Exercise instructions -> Only the lines from the one that contains "The width and" through the last line of the data below should be duplicated, exactly and without pictures.

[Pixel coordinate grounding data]
* * * * * * *
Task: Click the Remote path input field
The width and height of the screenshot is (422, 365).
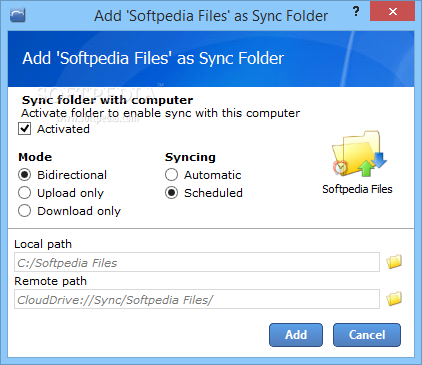Action: click(197, 299)
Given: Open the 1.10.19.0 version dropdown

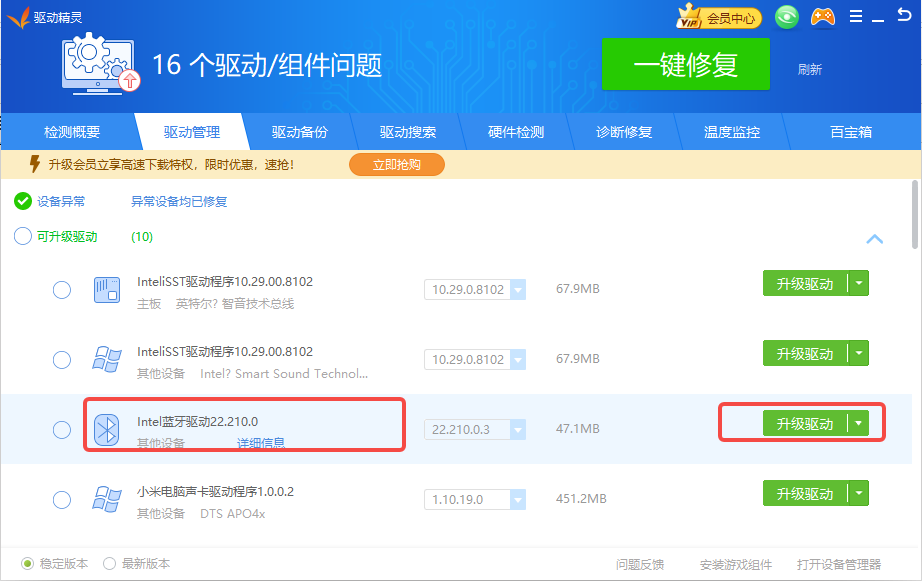Looking at the screenshot, I should (x=518, y=499).
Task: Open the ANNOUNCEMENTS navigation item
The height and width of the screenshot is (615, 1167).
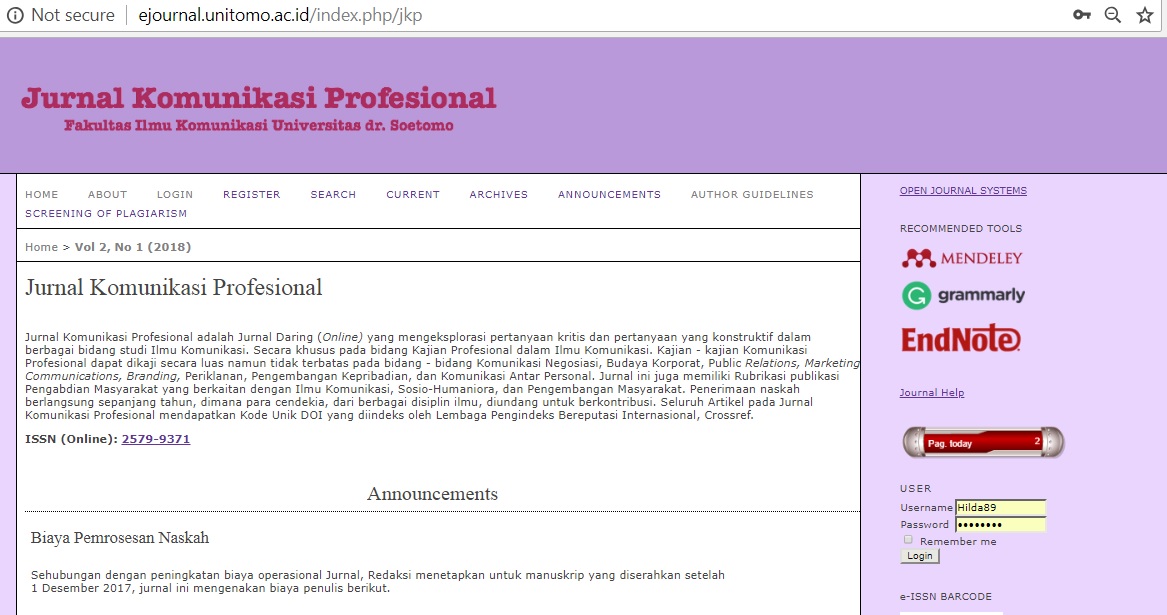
* * * * * * *
Worked solution ->
The width and height of the screenshot is (422, 365).
Action: click(197, 299)
Given: Open the 1.10.19.0 version dropdown

Looking at the screenshot, I should (x=518, y=499).
Task: Open the ANNOUNCEMENTS navigation item
The height and width of the screenshot is (615, 1167).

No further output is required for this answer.